My friend also gave me this code but it also makes a square. for i=1:100 for j=1:100 mat(j,i,1)=255; mat(j,i,2)=0; mat(j,i,3)=0; end end

imshow(mat)

Also pls bare my shitty editing skills, I’m not sure how to insert code since I’m using my iPad rn.

Thanks

if true

for i=1:100

for j=1:100

mat(j,i,1)=255;

mat(j,i,2)=0;

mat(j,i,3)=0;

end

end

imshow(mat)

end

if true

layer_1 = 255*ones(50, 50);

layer_2 = 255*ones(50, 50);

layer_3 = 255*ones(50, 50);

my_image(:,:,1) = layer_1; % applied to 3D matrix. my_image(:,:,2) = layer_2; % applied to 3D matrix. my_image(:,:,3) = layer_3;

imshow(my_image);

for row_index = 1:25 for col_index = 25:50 my_image(row_index,col_index,1)= 0; my_image(row_index,col_index,3) = 0; end end

imshow(my_image); end

Image Analyst
on 27 Nov 2019

See my attached demos.

Image Analyst
on 27 Nov 2019

You saw the code in demo #2:

% Make a triangle on it.

triangleXCoordinates = [360 420 480];

triangleYCoordinates = [350 252 350];

traiangleBinaryImage = poly2mask(triangleXCoordinates, triangleYCoordinates, rows, columns);

% Burn it into the gray scale image.

grayImage(traiangleBinaryImage) = 255;

What's complicated about that?

And for the more general case with any number of vertices that you specify, demo #1 has this code:

%----------------------------------------------------------------------------------------------------------------------------------

% Create a single polygon with the specified number of sides in a binary image of the specified number of rows and columns.

% centroidToVertexDistance is the distance from the centroid to each vertex.

% If centroidToVertexDistance is a length 2 vector, then this indicated the minimum and maximum size range and

% it will create a random size polygon between the min and max distance.

function binaryImage = CreatePolygon(numSides, centroidToVertexDistance, rows, columns)

try

% Get the range for the size from the center to the vertices.

if length(centroidToVertexDistance) > 1

% Random size between a min and max distance.

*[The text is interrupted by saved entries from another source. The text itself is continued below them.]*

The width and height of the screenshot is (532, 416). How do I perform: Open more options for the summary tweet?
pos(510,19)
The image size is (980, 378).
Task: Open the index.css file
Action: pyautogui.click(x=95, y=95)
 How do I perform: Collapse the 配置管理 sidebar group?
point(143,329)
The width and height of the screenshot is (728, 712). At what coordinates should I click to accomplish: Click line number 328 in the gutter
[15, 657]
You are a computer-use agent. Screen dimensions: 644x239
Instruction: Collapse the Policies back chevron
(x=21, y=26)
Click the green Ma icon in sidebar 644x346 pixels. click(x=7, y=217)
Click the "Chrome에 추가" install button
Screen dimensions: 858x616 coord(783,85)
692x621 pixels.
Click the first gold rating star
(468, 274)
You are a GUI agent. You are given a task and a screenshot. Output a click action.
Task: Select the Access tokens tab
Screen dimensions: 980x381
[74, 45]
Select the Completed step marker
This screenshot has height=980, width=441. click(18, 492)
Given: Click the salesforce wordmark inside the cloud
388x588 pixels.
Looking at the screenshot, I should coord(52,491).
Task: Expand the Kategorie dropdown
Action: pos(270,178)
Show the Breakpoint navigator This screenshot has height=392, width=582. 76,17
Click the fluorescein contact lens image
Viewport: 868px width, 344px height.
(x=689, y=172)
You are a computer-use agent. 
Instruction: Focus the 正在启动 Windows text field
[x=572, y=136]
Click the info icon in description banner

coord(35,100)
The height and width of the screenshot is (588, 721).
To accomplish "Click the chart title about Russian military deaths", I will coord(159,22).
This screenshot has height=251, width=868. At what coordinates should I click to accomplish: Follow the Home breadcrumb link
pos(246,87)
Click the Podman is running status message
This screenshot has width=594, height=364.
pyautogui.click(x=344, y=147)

minDistance = centroidToVertexDistance(1);

maxDistance = centroidToVertexDistance(2);

else

% All the same size.

minDistance = centroidToVertexDistance;

maxDistance = centroidToVertexDistance;

end

thisDistance = (maxDistance - minDistance) * rand(1) + minDistance;

% Create a polygon around the origin

for v = 1 : numSides

angle = v * 360 / numSides;

x(v) = thisDistance * cosd(angle);

y(v) = thisDistance * sind(angle);

end

% Make last point the same as the first

x(end+1) = x(1);

y(end+1) = y(1);

% plot(x, y, 'b*-', 'LineWidth', 2);

% grid on;

% axis image;

% Rotate the coordinates by a random angle between 0 and 360

angleToRotate = 360 * rand(1);

rotationMatrix = [cosd(angleToRotate), sind(angleToRotate); -sind(angleToRotate), cosd(angleToRotate)];

% Do the actual rotation

xy = [x', y']; % Make a numSides*2 matrix;

xyRotated = xy * rotationMatrix; % A numSides*2 matrix times a 2*2 = a numSides*2 matrix.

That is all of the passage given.